The findings provide strong evidence regarding how GLR correlates with mortality risk among individuals with heart failure. We observed a nonlinear relationship between GLR levels and the risk of mortality at both 30-day and 365-day, offering support for its clinical relevance. Firstly, GLR is a simple, cost-effective, and widely accessible biochemical marker that can assist in assessing prognosis and stratifying risk in heart failure patients. This facilitates the creation of personalized and precise medical decisions. Secondly, if a patient presents with abnormal GLR values, it is crucial for clinicians to investigate the underlying pathophysiological factors, such as inflammation and immune responses, and implement timely interventions to enhance patient outcomes. Furthermore, upcoming clinical trials might explore GLR as a potential alternative indicator for evaluating treatment efficacy and investigating innovative strategies to strengthen heart failure outcomes through the modulation of GLR levels. This could open new avenues for both pharmaceutical and non-pharmaceutical interventions. In conclusion, our findings lay a solid evidence-based framework for incorporating GLR into the secondary prevention strategies for heart failure.

This study has to acknowledge several limitations in its findings. The retrospective design may harbor residual confounders despite the application of regression models and sensitivity analyses. While GLR was evaluated at the time of admission utilizing baseline blood counts and initial biochemical indicators to reduce the influence of treatment, the effects of extended pharmacological therapies on heart failure outcomes require further clarification.

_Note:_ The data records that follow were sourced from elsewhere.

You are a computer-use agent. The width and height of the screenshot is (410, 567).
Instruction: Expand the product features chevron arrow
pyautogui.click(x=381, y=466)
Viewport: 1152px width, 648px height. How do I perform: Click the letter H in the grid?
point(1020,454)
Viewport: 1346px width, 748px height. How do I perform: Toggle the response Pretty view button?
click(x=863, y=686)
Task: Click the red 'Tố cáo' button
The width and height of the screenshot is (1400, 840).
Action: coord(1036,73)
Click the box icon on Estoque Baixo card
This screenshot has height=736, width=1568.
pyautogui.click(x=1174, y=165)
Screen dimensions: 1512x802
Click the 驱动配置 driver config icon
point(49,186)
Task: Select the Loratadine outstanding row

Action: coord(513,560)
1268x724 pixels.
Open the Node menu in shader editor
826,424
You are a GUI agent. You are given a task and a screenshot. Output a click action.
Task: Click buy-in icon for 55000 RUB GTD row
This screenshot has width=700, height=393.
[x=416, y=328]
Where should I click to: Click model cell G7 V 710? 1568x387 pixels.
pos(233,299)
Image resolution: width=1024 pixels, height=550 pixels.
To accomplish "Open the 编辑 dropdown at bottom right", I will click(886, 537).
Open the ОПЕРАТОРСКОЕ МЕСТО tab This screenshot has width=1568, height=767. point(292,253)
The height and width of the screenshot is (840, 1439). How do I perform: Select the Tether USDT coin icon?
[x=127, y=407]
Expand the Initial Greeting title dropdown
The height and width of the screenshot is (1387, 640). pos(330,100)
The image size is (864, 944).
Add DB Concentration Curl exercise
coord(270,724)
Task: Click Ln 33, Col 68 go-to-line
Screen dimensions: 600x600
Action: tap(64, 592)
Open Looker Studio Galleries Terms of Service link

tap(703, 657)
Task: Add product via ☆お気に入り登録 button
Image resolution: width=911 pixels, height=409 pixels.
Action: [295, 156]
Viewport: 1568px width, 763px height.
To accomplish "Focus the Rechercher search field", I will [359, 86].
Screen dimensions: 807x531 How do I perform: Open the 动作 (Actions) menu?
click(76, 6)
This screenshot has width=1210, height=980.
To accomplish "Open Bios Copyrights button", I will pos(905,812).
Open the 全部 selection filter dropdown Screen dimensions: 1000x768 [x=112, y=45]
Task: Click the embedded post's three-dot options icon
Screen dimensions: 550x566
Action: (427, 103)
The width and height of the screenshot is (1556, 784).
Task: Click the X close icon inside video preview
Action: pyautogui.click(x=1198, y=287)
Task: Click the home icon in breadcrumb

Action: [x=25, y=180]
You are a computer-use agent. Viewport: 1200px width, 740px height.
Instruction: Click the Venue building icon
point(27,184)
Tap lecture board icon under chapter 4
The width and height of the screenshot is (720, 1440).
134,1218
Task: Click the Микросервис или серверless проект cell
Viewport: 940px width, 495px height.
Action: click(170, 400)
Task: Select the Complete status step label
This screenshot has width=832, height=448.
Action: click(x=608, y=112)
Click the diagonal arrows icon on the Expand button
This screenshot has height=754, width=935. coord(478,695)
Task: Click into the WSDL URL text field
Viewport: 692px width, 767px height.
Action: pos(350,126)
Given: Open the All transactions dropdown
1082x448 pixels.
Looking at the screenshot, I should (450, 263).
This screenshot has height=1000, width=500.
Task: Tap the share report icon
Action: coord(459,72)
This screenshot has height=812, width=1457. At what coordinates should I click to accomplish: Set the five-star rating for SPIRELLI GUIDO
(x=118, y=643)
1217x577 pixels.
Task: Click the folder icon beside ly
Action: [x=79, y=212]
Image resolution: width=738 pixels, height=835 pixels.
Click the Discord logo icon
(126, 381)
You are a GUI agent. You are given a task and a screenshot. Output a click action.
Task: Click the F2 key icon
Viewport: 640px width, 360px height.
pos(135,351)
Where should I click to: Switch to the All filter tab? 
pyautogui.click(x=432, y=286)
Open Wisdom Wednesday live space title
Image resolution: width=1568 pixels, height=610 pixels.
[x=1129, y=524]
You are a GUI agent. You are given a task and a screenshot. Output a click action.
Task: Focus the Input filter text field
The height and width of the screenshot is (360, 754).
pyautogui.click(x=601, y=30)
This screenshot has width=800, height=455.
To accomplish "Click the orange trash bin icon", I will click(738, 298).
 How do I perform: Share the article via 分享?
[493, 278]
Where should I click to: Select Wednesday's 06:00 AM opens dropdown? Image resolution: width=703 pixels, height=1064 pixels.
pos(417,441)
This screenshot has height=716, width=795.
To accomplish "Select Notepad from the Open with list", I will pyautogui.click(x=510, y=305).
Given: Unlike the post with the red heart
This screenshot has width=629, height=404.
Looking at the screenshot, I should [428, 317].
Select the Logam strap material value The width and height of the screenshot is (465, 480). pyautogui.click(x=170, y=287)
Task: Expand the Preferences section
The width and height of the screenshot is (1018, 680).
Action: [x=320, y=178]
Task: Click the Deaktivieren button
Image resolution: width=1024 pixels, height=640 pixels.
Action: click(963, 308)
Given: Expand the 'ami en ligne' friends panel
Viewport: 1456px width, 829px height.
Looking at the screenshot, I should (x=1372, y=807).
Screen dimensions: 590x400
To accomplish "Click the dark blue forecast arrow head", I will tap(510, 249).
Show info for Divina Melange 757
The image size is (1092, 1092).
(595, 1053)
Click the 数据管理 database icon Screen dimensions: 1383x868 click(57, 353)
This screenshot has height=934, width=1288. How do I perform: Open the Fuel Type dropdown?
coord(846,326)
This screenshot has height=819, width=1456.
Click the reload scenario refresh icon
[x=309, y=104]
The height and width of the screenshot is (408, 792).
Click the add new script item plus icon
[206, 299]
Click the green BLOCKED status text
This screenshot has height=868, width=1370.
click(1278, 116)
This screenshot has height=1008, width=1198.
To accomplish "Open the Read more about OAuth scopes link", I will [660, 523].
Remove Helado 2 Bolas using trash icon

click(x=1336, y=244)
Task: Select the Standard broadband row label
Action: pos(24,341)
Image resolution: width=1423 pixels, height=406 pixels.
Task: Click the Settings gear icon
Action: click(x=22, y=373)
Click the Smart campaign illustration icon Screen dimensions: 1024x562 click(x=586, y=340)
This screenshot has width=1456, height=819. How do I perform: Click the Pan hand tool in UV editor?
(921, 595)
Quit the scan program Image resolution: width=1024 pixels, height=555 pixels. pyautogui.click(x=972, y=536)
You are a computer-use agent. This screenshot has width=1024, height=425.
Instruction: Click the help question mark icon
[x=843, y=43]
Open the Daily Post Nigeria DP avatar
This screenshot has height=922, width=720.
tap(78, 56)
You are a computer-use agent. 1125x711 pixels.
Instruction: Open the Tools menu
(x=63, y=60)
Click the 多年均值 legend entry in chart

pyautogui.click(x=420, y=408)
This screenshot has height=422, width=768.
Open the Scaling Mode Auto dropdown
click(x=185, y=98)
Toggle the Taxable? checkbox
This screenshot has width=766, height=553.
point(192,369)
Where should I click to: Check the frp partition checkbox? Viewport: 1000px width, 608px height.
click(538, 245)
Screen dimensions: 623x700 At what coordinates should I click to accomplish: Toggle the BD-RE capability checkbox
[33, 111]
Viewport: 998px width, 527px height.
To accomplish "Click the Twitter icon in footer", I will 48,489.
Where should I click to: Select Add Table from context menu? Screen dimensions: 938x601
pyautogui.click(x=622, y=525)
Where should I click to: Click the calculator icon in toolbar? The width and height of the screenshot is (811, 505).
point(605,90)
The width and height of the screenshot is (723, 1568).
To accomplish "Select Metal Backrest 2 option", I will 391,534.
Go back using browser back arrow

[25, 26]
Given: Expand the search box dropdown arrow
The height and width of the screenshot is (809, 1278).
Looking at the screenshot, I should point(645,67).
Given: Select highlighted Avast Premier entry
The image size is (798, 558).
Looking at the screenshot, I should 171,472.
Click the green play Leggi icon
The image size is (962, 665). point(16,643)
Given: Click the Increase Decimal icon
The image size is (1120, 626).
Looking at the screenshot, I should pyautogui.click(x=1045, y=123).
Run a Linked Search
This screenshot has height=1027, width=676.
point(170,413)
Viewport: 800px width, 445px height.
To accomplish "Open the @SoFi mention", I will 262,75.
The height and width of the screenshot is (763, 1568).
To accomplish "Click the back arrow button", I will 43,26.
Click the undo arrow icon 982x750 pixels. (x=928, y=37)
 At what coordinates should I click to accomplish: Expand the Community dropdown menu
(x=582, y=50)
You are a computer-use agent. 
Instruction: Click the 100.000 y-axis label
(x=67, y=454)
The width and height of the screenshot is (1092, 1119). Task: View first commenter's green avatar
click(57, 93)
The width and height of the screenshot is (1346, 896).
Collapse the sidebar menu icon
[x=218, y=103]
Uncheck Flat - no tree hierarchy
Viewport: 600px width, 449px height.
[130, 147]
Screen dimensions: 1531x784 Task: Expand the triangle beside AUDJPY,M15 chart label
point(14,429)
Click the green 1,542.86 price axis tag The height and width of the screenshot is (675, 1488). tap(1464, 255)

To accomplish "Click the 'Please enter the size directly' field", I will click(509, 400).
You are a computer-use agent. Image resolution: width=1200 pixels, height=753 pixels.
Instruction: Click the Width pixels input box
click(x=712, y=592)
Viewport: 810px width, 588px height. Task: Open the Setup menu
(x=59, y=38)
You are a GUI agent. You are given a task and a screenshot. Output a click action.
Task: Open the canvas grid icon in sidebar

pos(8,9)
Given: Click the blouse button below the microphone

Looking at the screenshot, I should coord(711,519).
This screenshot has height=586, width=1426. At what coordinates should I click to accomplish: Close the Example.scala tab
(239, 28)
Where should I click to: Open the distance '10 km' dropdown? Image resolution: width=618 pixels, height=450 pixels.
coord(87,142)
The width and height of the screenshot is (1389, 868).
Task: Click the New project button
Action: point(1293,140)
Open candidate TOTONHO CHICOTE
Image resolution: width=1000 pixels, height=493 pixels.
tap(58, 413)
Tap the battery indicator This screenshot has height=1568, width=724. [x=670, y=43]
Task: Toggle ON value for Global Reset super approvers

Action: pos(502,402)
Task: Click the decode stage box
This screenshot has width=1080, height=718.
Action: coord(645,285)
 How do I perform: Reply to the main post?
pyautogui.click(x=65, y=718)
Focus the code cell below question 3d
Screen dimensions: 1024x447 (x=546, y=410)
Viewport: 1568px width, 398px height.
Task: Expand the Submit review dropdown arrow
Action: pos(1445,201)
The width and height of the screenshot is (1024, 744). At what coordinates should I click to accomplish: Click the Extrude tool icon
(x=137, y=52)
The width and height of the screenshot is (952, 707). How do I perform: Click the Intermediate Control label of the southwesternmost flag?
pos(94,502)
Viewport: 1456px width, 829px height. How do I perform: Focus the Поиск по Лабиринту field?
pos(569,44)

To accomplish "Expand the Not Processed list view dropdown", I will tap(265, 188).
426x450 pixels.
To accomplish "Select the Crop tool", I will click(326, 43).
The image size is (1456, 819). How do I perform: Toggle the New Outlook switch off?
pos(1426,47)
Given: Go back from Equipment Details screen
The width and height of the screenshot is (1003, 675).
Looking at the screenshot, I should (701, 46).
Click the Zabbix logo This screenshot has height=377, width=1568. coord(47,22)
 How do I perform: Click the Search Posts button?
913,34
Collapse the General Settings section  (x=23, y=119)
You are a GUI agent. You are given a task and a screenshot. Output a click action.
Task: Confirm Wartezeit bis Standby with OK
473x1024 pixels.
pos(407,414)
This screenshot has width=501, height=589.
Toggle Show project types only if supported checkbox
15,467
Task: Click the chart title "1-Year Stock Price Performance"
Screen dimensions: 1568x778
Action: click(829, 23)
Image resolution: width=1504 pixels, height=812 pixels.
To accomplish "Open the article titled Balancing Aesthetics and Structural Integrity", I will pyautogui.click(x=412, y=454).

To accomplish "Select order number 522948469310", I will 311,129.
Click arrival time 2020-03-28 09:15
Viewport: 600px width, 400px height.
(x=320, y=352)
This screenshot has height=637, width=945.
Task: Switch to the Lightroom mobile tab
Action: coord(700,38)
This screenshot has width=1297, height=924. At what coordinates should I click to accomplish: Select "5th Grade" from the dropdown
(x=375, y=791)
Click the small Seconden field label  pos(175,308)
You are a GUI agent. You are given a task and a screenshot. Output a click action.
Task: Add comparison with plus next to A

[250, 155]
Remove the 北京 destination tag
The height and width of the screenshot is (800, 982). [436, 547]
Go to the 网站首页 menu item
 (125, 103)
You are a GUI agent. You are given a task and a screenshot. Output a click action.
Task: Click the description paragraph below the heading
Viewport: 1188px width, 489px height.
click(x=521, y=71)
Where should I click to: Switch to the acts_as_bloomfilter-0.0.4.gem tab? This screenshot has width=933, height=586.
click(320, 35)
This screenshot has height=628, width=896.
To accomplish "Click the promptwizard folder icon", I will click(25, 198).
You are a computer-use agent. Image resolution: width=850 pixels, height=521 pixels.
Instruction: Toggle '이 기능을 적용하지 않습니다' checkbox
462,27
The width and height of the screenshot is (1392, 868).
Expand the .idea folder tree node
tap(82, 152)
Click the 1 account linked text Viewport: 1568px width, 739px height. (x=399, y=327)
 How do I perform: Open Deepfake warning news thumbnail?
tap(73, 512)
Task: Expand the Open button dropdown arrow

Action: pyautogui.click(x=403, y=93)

The absence of variables such as inflammation, NT-proBNP, and cardiac size restricts a comprehensive analysis of mechanisms linking these factors to GLR. Selection bias is also a concern due to reliance on the MIMIC-IV database, potentially skewing the representation of the outpatient heart failure population and neglecting confounding lifestyle and genetic factors. Furthermore, the inability to continuously measure GLR limits the assessment of its change patterns and prognostic relevance. Given that the findings are based on a single-center study, their external validity is constrained. Future investigations involving multi-center, multi-ethnic cohorts are essential for validating and broadening these results, enhancing our understanding of GLR’s role in heart failure outcomes.

Conclusion

Our study found a non-linear relationship between GLR levels and mortality at both 30-day and 365-day among patients with heart failure, indicating that higher GLR levels are linked to an increased risk of death. These findings suggest that GLR could be an important predictor for heart failure prognosis, potentially assisting in the identification and management of high-risk populations in clinical practice. However, additional research is necessary to clarify the causal relationship between GLR levels and mortality risk in heart failure patients.